Serrée contre le chien impassible, Lina tentait elle aussi de ne pas paniquer. Mais ce n’était pas simple,  d’entendre les appels désespérés de ses compagnons d’infortune  restés sans réponse. Quand la nuit fut complétement installée, ils se rendirent compte du silence total les enveloppant, à quelques kilomètres de la capitale bombardée, plus aucun signe de vie sonore, plus aucune lumière, plus aucun mouvement. Au loin Tabatian brulait sans qu’aucune sirène  ne retentisse. À croire qu’ils étaient seuls au monde .Malgré l’angoisse qui les étreignait,   des groupes se formèrent, ceux qui voulaient aller dans la prochaine ville, ceux qui voulaient rester à attendre de probables secours. Lina hésita un instant, sa plaie continuait de saigner, elle avait du mal à marcher, elle toussait beaucoup, elle se sentait si faible qu’elle ne s’imaginait pas parcourir encore des kilomètres dans le noir. Assise par terre, le chien contre ses genoux, elle regarda le groupe des plus courageux partir. Bien vite, ceux qui restèrent se regroupèrent instinctivement autour d’un feu. Serrée contre la chaleur du chien qui ne la lâchait pas, Lina sentit son corps s’engourdir et une irrépressible et incompréhensible envie de dormir la saisir violemment. Elle n’était pas seule, elle entendait les voix, les pleurs et les quintes de toux de ses compagnons d’infortune. Elle sombra sans résistance.

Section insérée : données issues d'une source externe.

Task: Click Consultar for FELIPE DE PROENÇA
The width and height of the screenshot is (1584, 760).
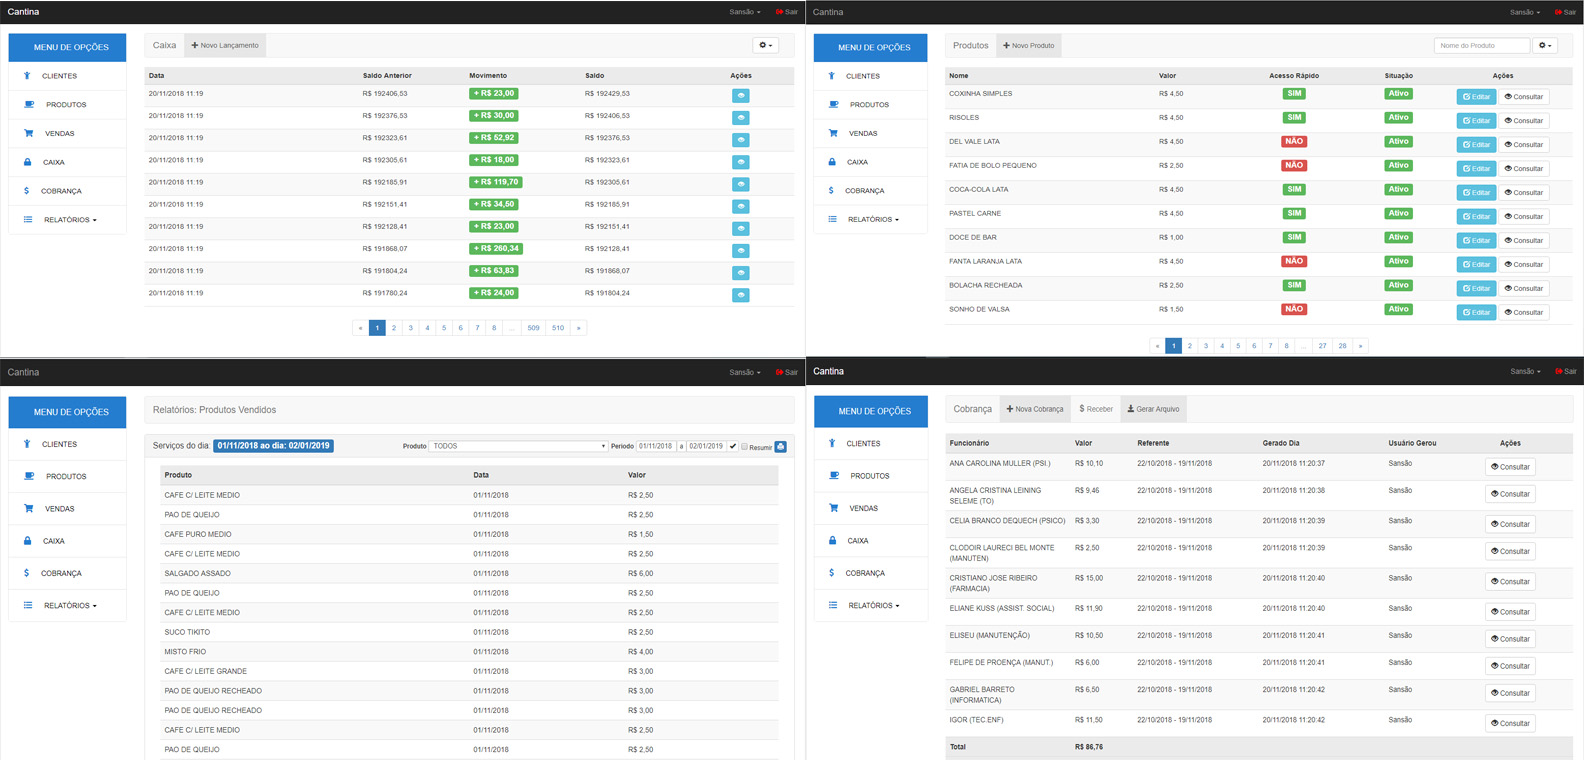Action: point(1510,666)
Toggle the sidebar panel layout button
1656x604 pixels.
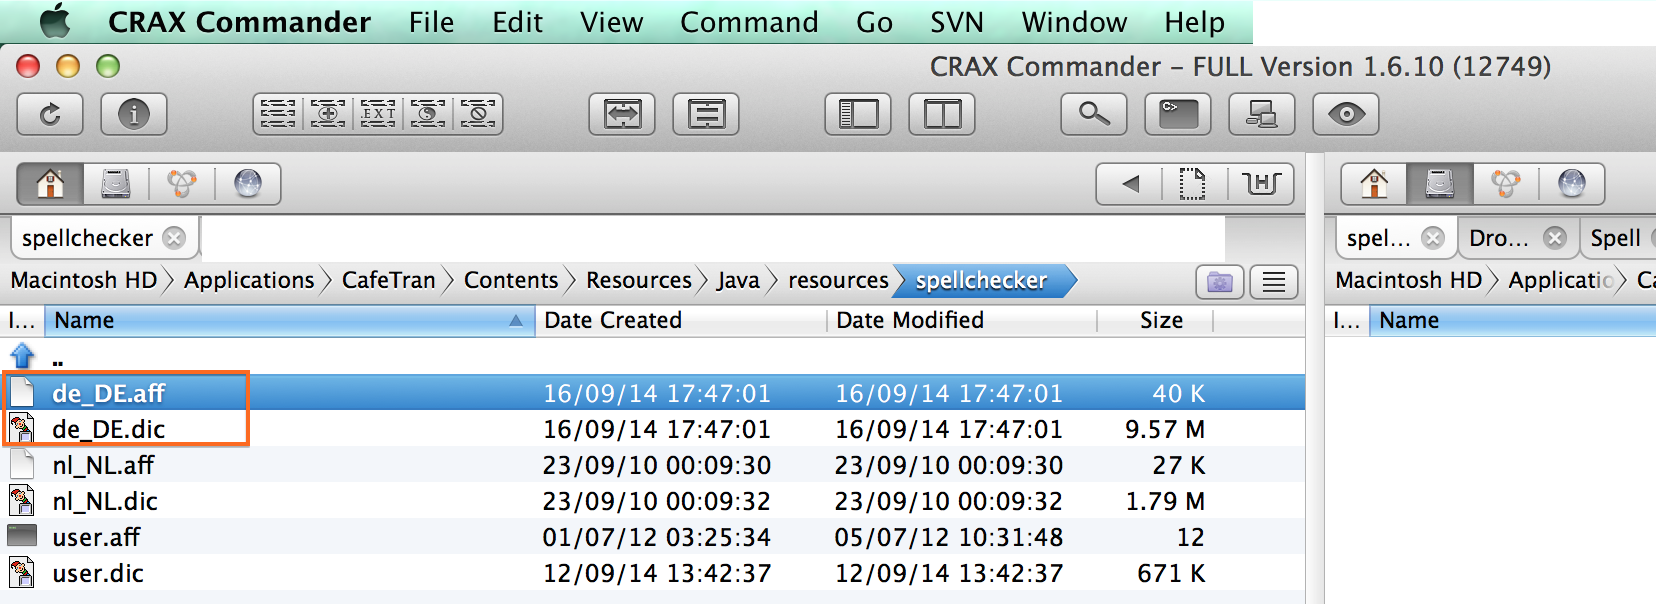pos(858,114)
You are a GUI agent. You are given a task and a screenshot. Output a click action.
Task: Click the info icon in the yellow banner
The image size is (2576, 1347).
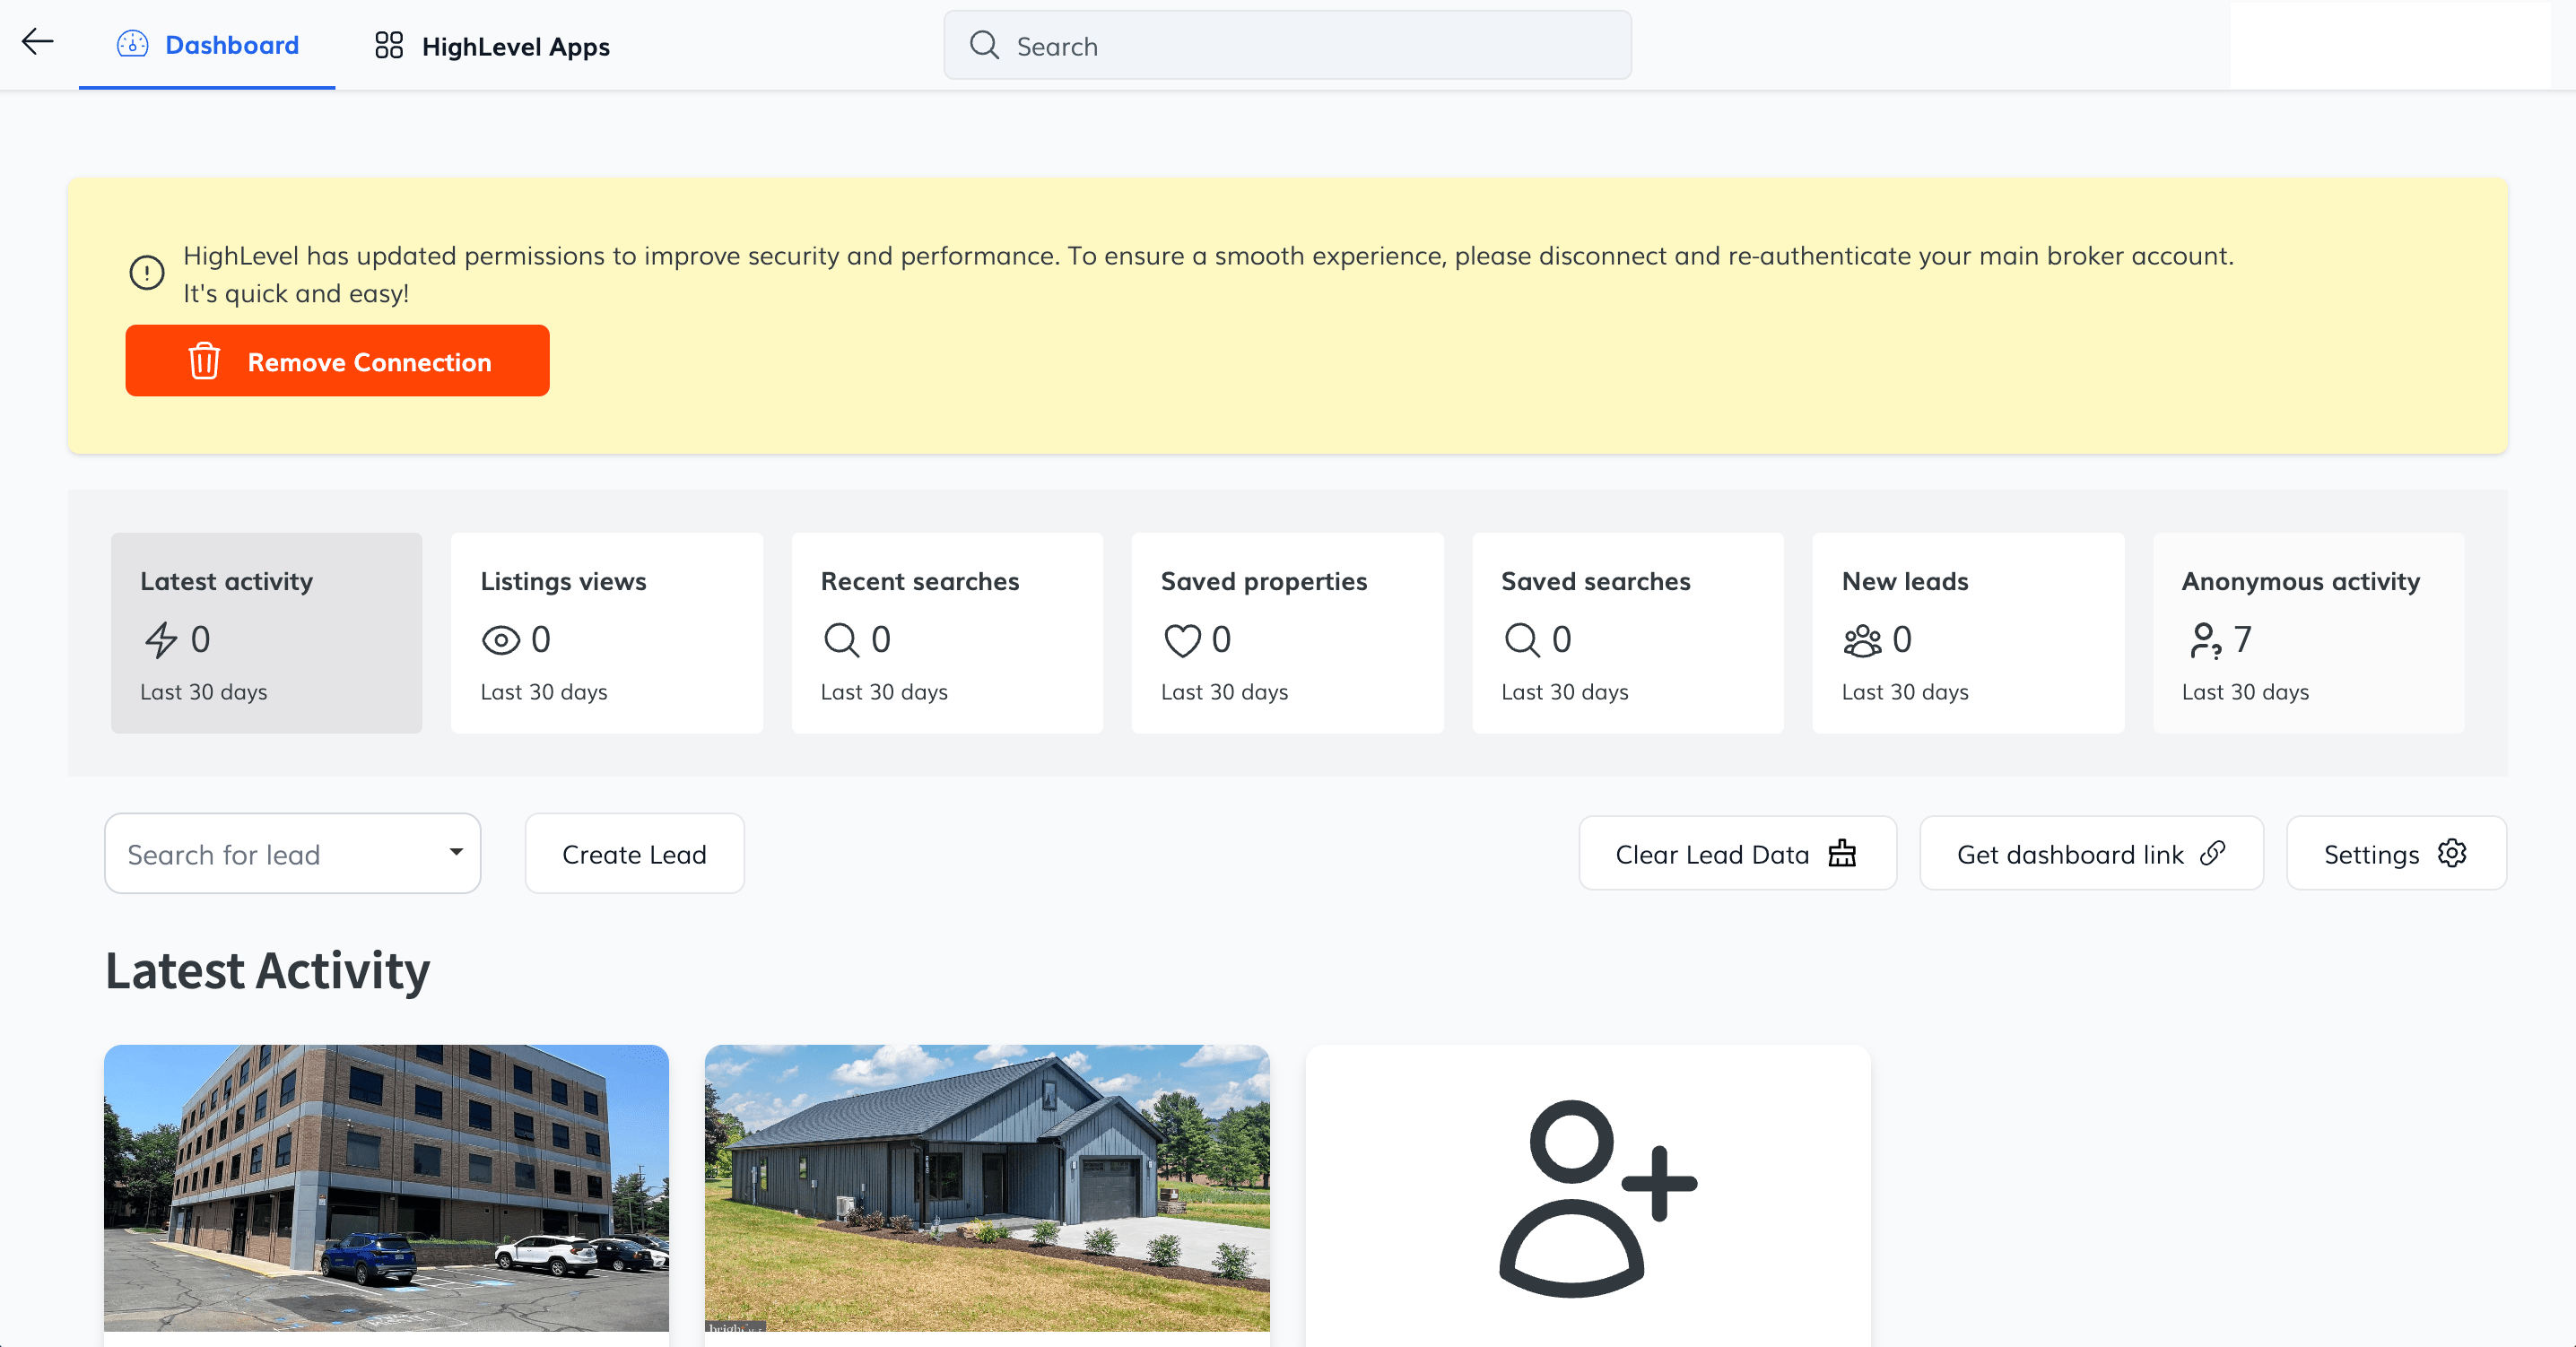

Les aboiements furieux du chien la réveillèrent. Elle ouvrit les yeux et terrifiée constata que  tous autour d’elle, hommes, femmes, enfants ne bougeaient plus. Couchés ou assis, ils semblaient dormir. Elle  cria :

- Au secours ! Levez-vous ! Au secours !

Mais seul le silence lui revint cruellement en écho. Lina  toussa violemment et laissa des larmes couler sur ses joues maculées de sang séché. Le chien redevenu muet  posait sur elle un regard suppliant.  Elle passa sa main sale sur sa tête. Soudain, il aboya de nouveau, une petite fille marchant parmi les cadavres venait à eux.

- Arrête-toi le chien ! C’est une gosse !

Mais le  chien grondait  en montrant ses crocs à l’enfant qui approchait. C’était une enfant blonde aux yeux bleus, au teint pâle. Elle portait une jolie robe rose.

-Ils sont tous morts, dit-elle d’une voix douce.

-Oui. Où sont tes parents ? Tais-toi le chien !

Lina essaya de secouer l’animal qui la collait et qui se montrait agressif envers la petite. Celle-ci ne semblait pas apeurée :

-Pourquoi es-tu encore là ? demanda-t-elle.

-J’étais avec tous ces gens, après l’explosion. On espérait les secours.

La petite sourit tristement :

-Toi je sais. Je lui demande à lui.

Elle pointait le chien qui grondait sourdement et qui venait de  prendre une position d’attaque. Médusée, Lina ne savait pas quoi dire.

-Va-t’en, continua l’enfant en regardant le chien sévèrement.  C’est trop tard  et tu le sais.

-Comment tu t’appelles  petite?

Le visage rebondi et frais de la fillette se leva vers elle,  Lina vit son regard bleu acier, elle en frissonna et toussa fortement :

-Mon nom ? Lui il le connait, dit l’enfant.  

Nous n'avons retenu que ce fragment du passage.